→ AÇÕES NECESSÁRIAS:
- a) Responda com base no texto sobre o LSD:
(i) Em que país o LSD foi inventado?
(ii) No começo, para que o LSD era usado em cobaias?
(iii) Qual era o cargo do marido de Clare Boothe Luce?
- b) Troque "paz mundial" por "harmonia mundial" no trecho do texto sobre o LSD que abre com as palavras "Breen explica em" e fecha com "durante a guerra.", e escreva esse trecho de novo.
- c) Prossiga o texto sobre o LSD a partir da última frase apresentada.

→ TEXTO DE ORIGEM:
#####
Breen explica em seguida que, após o término da II Guerra, as outras culturas deveriam servir para dar à ciência um meio de criar a paz mundial, curando, seja no nível social ou individual, as causas da belicosidade humana. A essa altura, os cientistas dos EUA já haviam se inteirado de outras drogas sintéticas, sendo a mais importante o LSD, inventado na Suíça durante a guerra.
Foi natural, então, que os cientistas prescindissem da cultura, e, diante de todo esse otimismo, passassem a fazer todos os tipos de experimento com LSD – inclusive porque eles mesmos estavam usando, estavam se viciando e não queriam parar de usar. No começo, LSD era usado em cobaias para induzir um estado semelhante à esquizofrenia e então testar os remédios para esse mal. Depois, passou a ser usado pelos cientistas como tratamento para a própria esquizofrenia. Foi em meio a esse delírio de cientistas que ocorreu o MKUltra. (A própria Mead, porém, não chegou a usar LSD, provavelmente por temer revelar, sob efeito da droga, que vivia um relacionamento lésbico.) Nos anos 50, LSD era uma excelente terapia para donas de casa de meia idade que tinham passado por algum trauma, como a conservadora Clare Boothe Luce. Como o marido dela era editor da Time, não faltavam matérias de divulgação científica sobre os benefícios dessa nova substância. Quando os ventos mudaram, a mesma Time faria matérias sobre o perigo das drogas.
#####
→ CONTEÚDO DOS DADOS:

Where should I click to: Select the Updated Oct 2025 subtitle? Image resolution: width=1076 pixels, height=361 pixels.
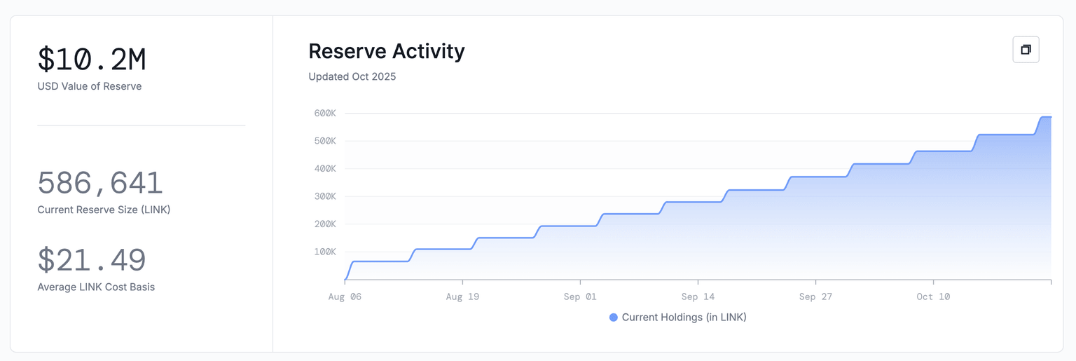(352, 77)
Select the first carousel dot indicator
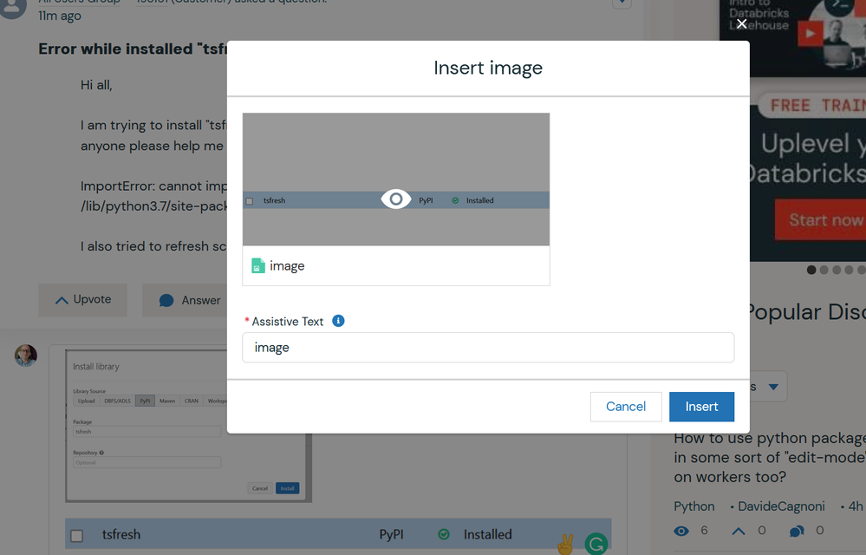The height and width of the screenshot is (555, 866). [x=811, y=270]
#####
→ RESPOSTAS POR TAREFA:
- a)
(i) Na Suíça, durante a guerra.
(ii) Para induzir um estado semelhante à esquizofrenia e então testar os remédios para esse mal.
(iii) Ele era editor da Time.

- b)
Breen explica em seguida que, após o término da II Guerra, as outras culturas deveriam servir para dar à ciência um meio de criar a harmonia mundial, curando, seja no nível social ou individual, as causas da belicosidade humana. A essa altura, os cientistas dos EUA já haviam se inteirado de outras drogas sintéticas, sendo a mais importante o LSD, inventado na Suíça durante a guerra.

- c)
Mas, lendo o livro de Breen, ficamos com a impressão de que o ápice do delírio coletivo dos cientistas foi quando John C. Lilly, em 1963, conseguiu convencer a NASA a financiar o seu projeto que visava ensinar aos golfinhos a falar inglês. De fato, ele conseguiu adestrar alguns golfinhos para emitir alguns ruídos que ele mesmo traduzia. Em algum momento, as tentativas de expandir a mente dos golfinhos envolveu injeções de LSD. A escolha pelo animal mostra a dimensão da fé na ciência: os golfinhos, por serem inteligentes, eram os seres mais parecidos com os ETs que a NASA esperava encontrar; logo, seria útil treinar com os golfinhos o ensino da língua inglesa para os ETs. Ainda assim, Lilly tinha um entusiasmo fora de série com essa espécie, e queria que a ONU indicasse um golfinho para representar a Nação dos Cetáceos. Sagan, como não poderia deixar de ser, ficou animadíssimo com os golfinhos de Lilly.
O ponto alto da “ciência psicodélica” teriam sido as Macy Conferences dos anos 1950, das quais Mead participou. O declínio começa nos anos 1960, quando a FDA proíbe os cientistas drogados de continuarem comprando LSD, e os nomes de alguns deles, como Timothy Leary e “Ram Dass”, despontam como líderes “espirituais” após perderem os empregos. É um fim irônico: depois de lastrearem sua fé no materialismo mais radical, os cientistas acabam virando líderes espirituais.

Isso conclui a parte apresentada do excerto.